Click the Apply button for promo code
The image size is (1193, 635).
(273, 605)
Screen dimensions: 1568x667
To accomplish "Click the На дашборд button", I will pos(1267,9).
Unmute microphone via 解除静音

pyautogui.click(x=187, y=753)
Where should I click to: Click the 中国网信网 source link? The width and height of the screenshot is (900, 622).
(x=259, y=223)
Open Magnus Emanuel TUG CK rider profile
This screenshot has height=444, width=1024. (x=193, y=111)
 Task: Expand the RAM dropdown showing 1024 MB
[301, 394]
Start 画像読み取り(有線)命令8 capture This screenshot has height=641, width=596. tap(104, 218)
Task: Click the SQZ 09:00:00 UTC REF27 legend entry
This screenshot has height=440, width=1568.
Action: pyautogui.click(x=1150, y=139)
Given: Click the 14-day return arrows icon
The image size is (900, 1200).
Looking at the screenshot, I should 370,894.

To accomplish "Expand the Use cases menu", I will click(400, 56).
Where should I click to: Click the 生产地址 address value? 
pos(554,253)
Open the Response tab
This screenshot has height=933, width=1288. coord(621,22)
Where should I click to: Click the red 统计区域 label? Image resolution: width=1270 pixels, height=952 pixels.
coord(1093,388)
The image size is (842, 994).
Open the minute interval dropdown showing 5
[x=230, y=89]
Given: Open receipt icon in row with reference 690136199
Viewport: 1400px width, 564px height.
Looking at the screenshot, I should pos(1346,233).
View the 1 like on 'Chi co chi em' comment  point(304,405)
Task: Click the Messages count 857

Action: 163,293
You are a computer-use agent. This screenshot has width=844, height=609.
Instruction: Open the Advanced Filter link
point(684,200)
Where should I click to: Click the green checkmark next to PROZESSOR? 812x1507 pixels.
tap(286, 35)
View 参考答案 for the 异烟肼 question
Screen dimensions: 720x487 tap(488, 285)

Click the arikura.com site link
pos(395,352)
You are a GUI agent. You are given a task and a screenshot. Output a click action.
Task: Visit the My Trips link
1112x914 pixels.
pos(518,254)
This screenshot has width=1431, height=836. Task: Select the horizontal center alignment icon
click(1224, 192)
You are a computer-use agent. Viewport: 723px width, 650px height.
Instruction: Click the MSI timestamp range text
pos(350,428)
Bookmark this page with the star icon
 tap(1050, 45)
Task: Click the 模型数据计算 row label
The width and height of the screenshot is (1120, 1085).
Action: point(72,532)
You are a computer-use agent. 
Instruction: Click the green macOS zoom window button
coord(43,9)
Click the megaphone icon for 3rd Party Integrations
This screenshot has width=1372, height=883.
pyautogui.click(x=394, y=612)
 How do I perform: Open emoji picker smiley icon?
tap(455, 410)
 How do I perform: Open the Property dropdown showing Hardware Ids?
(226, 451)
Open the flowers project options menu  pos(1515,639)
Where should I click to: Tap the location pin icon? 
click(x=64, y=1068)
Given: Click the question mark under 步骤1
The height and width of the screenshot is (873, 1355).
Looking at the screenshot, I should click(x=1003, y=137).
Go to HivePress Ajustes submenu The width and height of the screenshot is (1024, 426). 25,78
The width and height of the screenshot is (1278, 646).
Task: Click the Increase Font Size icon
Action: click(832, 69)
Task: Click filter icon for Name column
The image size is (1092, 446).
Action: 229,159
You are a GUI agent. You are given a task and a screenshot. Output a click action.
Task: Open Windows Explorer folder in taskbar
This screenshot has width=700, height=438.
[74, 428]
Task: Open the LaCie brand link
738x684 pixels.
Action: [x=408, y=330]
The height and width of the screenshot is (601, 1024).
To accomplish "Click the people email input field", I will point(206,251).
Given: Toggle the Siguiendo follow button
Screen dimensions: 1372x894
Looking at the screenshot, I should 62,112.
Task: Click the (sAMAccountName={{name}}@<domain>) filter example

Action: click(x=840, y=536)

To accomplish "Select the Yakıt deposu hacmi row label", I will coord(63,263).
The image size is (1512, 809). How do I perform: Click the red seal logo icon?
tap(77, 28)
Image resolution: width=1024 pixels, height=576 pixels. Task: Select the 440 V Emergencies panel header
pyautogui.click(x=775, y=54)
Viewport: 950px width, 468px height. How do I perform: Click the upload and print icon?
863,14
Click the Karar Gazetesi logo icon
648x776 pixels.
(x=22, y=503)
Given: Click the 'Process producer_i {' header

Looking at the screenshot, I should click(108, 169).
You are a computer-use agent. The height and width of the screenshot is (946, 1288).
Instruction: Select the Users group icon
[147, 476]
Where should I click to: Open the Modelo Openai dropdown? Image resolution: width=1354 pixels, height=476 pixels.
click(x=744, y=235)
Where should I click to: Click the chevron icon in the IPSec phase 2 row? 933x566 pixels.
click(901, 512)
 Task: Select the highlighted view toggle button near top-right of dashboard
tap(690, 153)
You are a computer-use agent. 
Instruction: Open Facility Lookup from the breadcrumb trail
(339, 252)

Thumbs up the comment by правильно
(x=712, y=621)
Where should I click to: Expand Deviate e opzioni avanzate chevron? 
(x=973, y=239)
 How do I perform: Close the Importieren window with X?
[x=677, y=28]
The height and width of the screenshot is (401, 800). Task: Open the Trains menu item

* [TASK STATEMENT] Copy out, exactly as written, the line that contains "Where should I click to: Expand" along with every line that comes after it in the material above, and nothing else.

* [WRITTEN ANSWER]
Where should I click to: Expand Deviate e opzioni avanzate chevron? 
(x=973, y=239)
 How do I perform: Close the Importieren window with X?
[x=677, y=28]
The height and width of the screenshot is (401, 800). Task: Open the Trains menu item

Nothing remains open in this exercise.